Inspired by the club, Melissa VanHeynigen, a WMS parent and district art teacher at Paper Mill and Highland elementary schools, reached out in November to her father, longtime Westfield resident Robert Gravel, to ask if he might donate the 6-foot telescope that he built to the middle school. He donated two. The school cleaned one and is in the process of refurbishing the other.

The club also offered a viewing in the Walmart parking lot for the public, which raised $400, which they used to donate a telescope to the intermediate school library. Goulette said she hopes students will be able to check the telescope out of the library, and for that purpose ordered a modified telescope with fewer pieces, which are harder to break or lose a piece.

Goulette then reached out to Westfield Gas & Electric for a $500 donation to purchase a similar telescope for the Westfield Middle School library for students to be able to check out and use at home. WG&E General Manager Thomas Flaherty delivered that telescope in June.

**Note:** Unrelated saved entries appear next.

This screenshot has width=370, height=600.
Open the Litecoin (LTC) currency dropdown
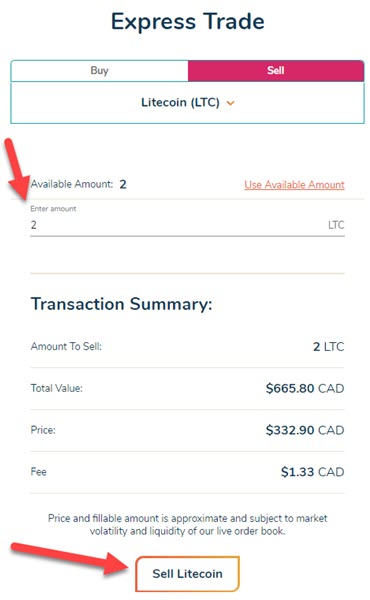(187, 103)
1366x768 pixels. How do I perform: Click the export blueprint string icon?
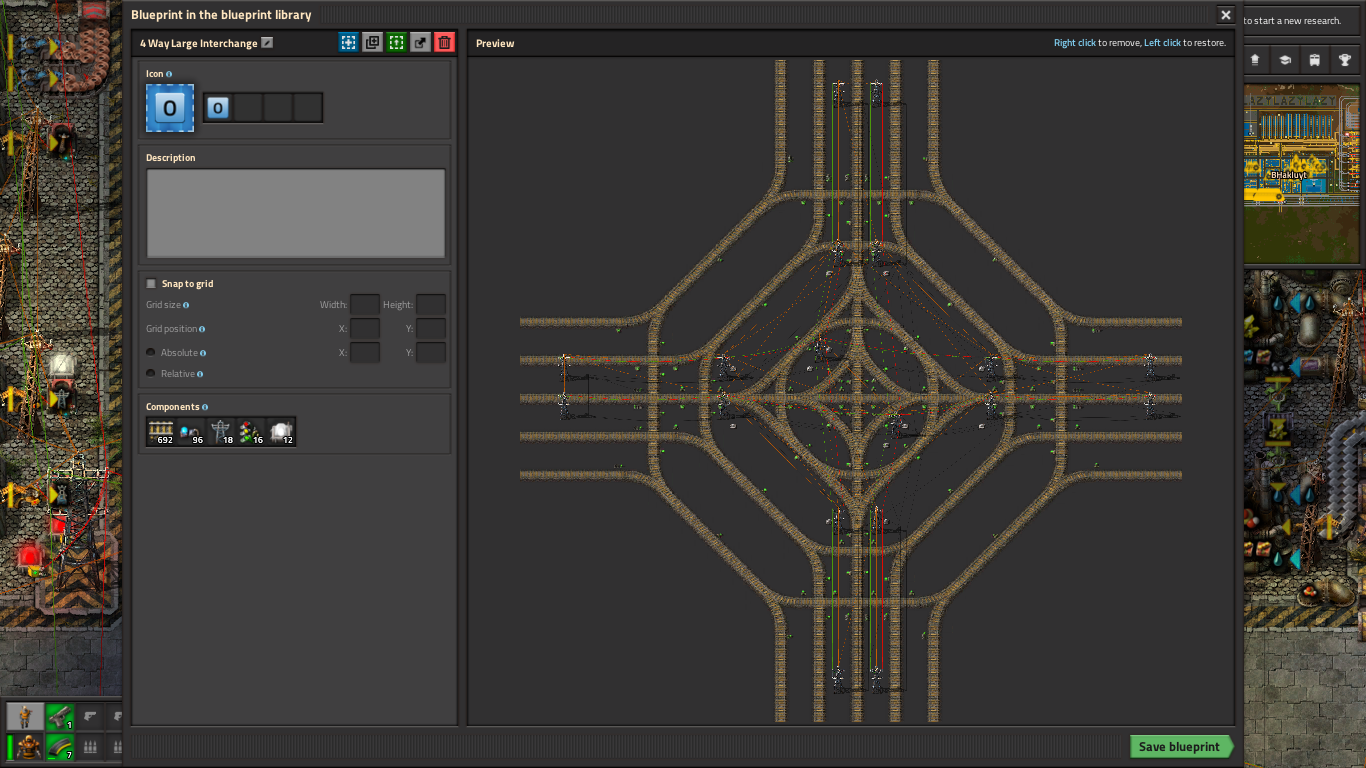(x=421, y=43)

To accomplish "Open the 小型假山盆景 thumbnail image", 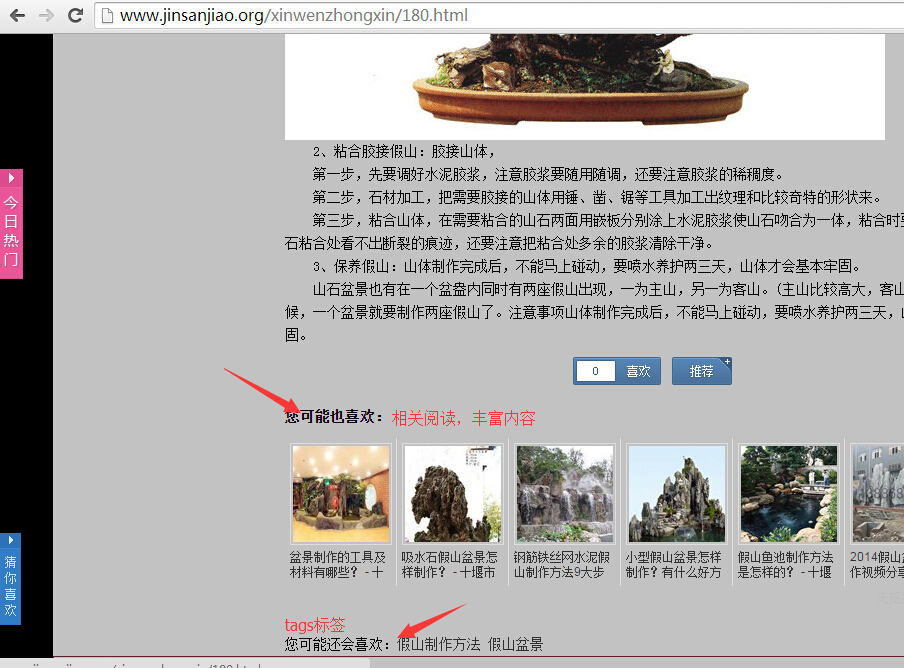I will coord(676,494).
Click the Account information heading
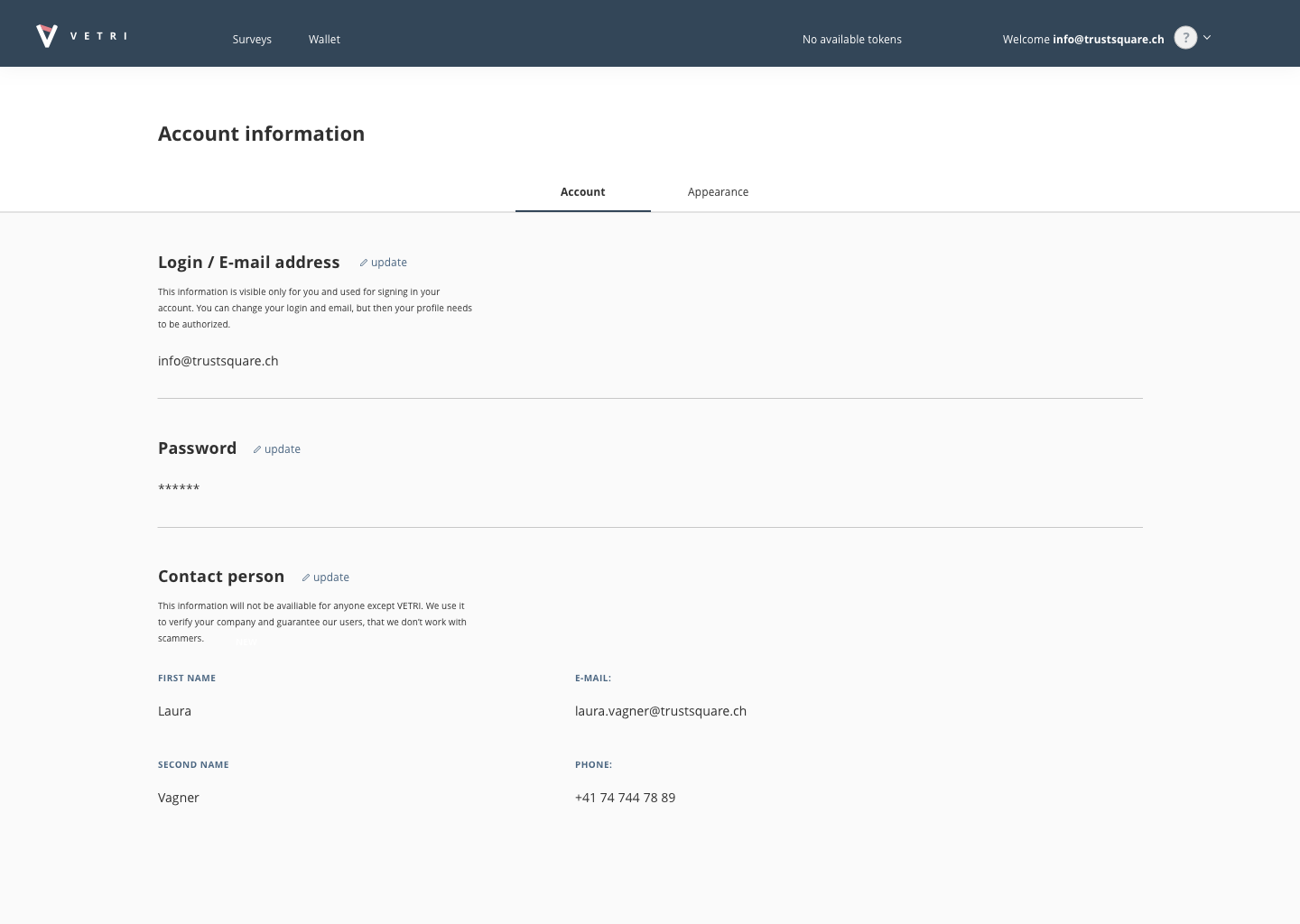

Don Goulette said Kaitlynn’s younger sisters are just as passionate about astronomy as she is, but Kaitlynn has taken things into her own hands.

“It gives you a purpose for when you learn algebra and calculus. If you’re an astronomer, you realize that’s how the planets orbit and how you get to the moon,” he said.

He said the family is still heavily involved with the Springfield Science Museum, which just got a large grant to open up to the city of Springfield to do public outreach for astronomy. They also observe sky events at the Arunah Hill Natural Science Center, a dark sky site in Cummington, which Kaitlynn talks about in the current issue of the Starry Scoop.

“We’ve been to so many talks and so many presentations,” Don Goulette said, adding that he would like to see his daughters stay on this path, but it’s worthwhile even if “it only ignites a little bit of passion to take that extra science class in high school, or that extra math class.”

Westfield High School has no astronomy club, but with Kaitlynn Goulette and the majority of the WMS astronomy club members headed there in the fall, it seems likely, even as if it were “written in the stars.”

As Katelynn Goulette likes to say, “We all share the same sky.”